Let $$n = 2$$ and $$\omega = \d x \wedge \d y$$. Then according to your formula

$$I \omega = x \left(\int_0^1 s \d s \right) \d y + y \left( \int_0^1 s \d s\right) \d x = \frac12 (x \d y + y \d x)$$

so $$\d (I \omega) = \frac12(\d x \wedge \d y + \d y \wedge \d x) = 0$$ and since $$\d\omega = 0$$ the equation you want to prove does not hold. However if you add a factor of $$(-1)^{j-1}$$ to the inner sum in the definition of $$I \omega$$ then $$I \omega$$ would be $$\frac12(x \d y - y \d x)$$ in this example and everything works out.
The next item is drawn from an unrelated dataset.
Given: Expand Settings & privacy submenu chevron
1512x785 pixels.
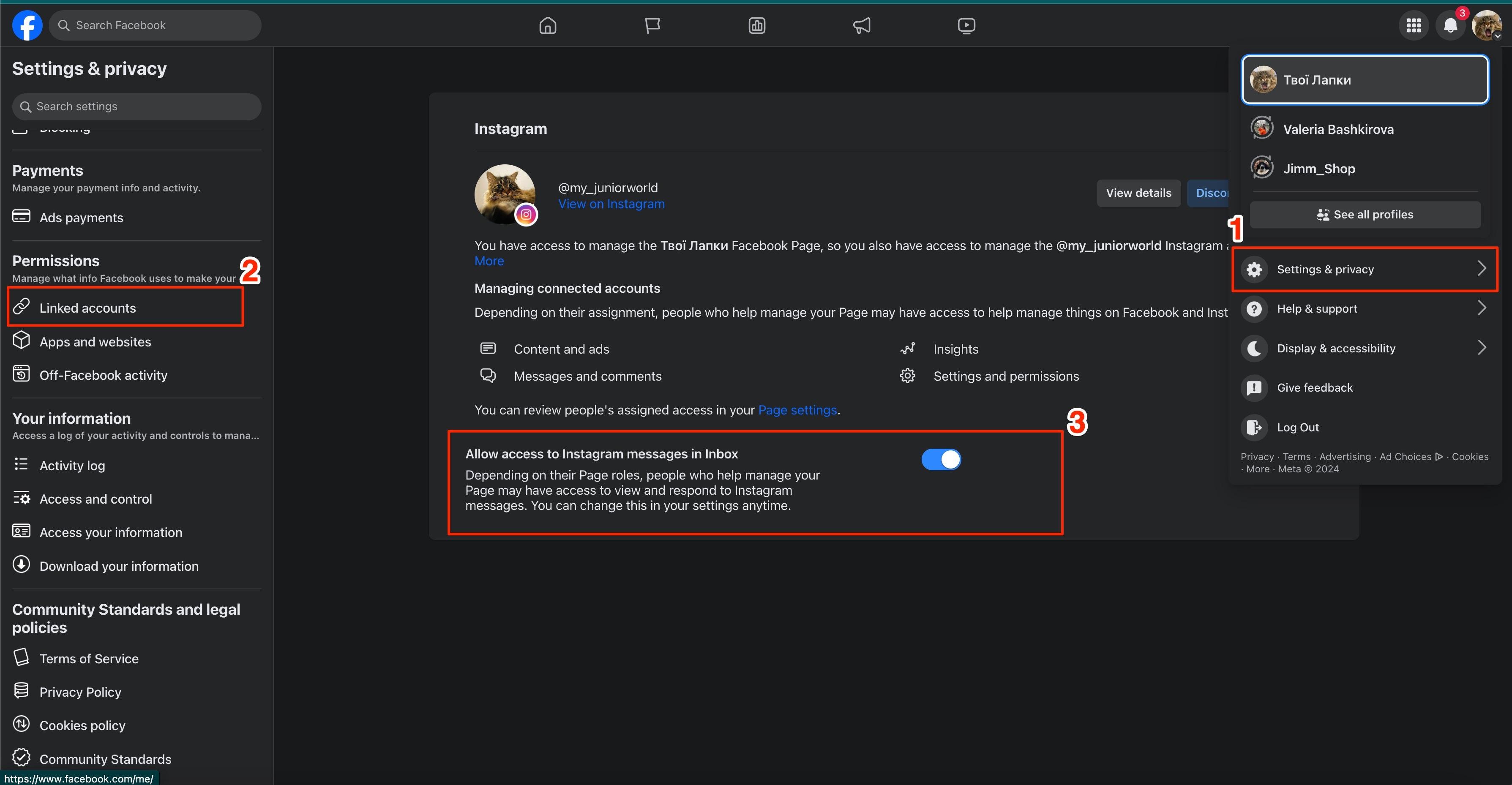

The formula for $$I$$ then is $$(I\omega) = \sum_{i_1\lt\dots\lt i_k} \sum_{j=1}^kx_{i_j} \left( \int_0^1s^{k-1}c_{i_1,\dots,i_k}(sx) \d s\right) (-1)^{j-1} \d x_{i_1}\wedge\dots \wedge \d x_{i_{j-1}}\wedge \d x_{i_{j+1}}\wedge\dots\wedge \d x_{i_k}$$

### Proving $$\d(I \omega) + I(\d \omega) = \omega$$

Since $$\d$$ and $$I$$ are bot additive, it is sufficient to verify this for $$\omega = f(x) \d x_{i_1} \wedge \dots \wedge \d x_{i_k}$$. By further reordering of the coordinates we can assume $$\omega = f \d x_1 \wedge \dots \wedge d x_k$$.
Let's denote $$\d x_1 \wedge \dots \wedge d x_k$$ by $$\d x_I$$ and $$\d x_1 \wedge \dots \wedge \d x_{j-1} \wedge \d x_{j+1} \wedge \dots \wedge d x_k$$ by $$\d x_{I - j}$$. We have

$$I \omega = \sum_{j=1}^k x_j \left( \int_0^1 s^{k-1} f(s x) \d s \right) (-1)^{j-1} \d x_{I - j}$$ and \begin{align} \d (I \omega) &= \sum_{i = 1}^n \sum_{j=1}^k \frac{\partial}{\partial x_i} \left[x_j \int_0^1 s^{k-1} f(s x) \d s \right] \d x_i \wedge (-1)^{j-1} d x_{I - j} \\ &= \sum_{i=1}^k \frac{\partial}{\partial x_i} \left[x_i \int_0^1 s^{k-1} f(s x) \d s \right] \d x_I \\ &\phantom{=}+ \sum_{i = k + 1}^n \sum_{j=1}^k x_j \left( \int_0^1 s^k \frac{\partial f}{\partial x_i}(s x) \d s \right) (-1)^{j-1} (-1)^{k-1} d x_{I - j} \wedge d x_i \tag{1} \end{align} We can simplify the first sum: \begin{align} \sum_{i=1}^k \frac{\partial}{\partial x_i} \left[x_i \int_0^1 s^{k-1} f(s x) \d s \right] &= \int_0^1 k s^{k-1} f(s x) \d s + \int_0^1 s^k \sum_{i=1}^k x_i \frac{\partial f}{\partial x_i} (s x) \end{align}

Now $$\d \omega = \sum_{i = k + 1}^n \frac{\partial f}{\partial x_i} \d x_i \wedge \d x_I = (-1)^k \sum_{i = k + 1}^n \frac{\partial f}{\partial x_i} \d x_I \wedge \d x_i$$ and \begin{align*} I(\d \omega) = (-1)^k \sum_{i = k+1}^n &\left[ \sum_{j=1}^k x_j \left( \int_0^1 s^k \frac{\partial f}{\partial x_i}(s x) \right) (-1)^{j-1} \d x_{I - j} \wedge \d x_i \right.\\ &\phantom{[}\left. + x_i \left( \int_0^1 s^k \frac{\partial f}{\partial x_i}(s x) \right) (-1)^k \d x_I\right] \tag{2} \end{align*}

The first sum in $$(2)$$ is exactly the negative of the second sum in $$(1)$$ - $$(-1)^k$$ vs $$(-1)^{k-1}$$ - so they cancel when adding $$I(\d \omega)$$ and $$\d (I \omega)$$ What remains is $$\left( \int_0^1 k s^{k-1} f(s x) \d s + \int_0^1 s^k \sum_{i=1}^n x_i \frac{\partial f}{\partial x_i} (s x) \right) \d x_I$$ Since the sum on the right hand side is the total derivative of $$f(s x)$$ with respect to $$s$$, partial integration shows that this is equal to $$f(x) \d x_I = \omega$$.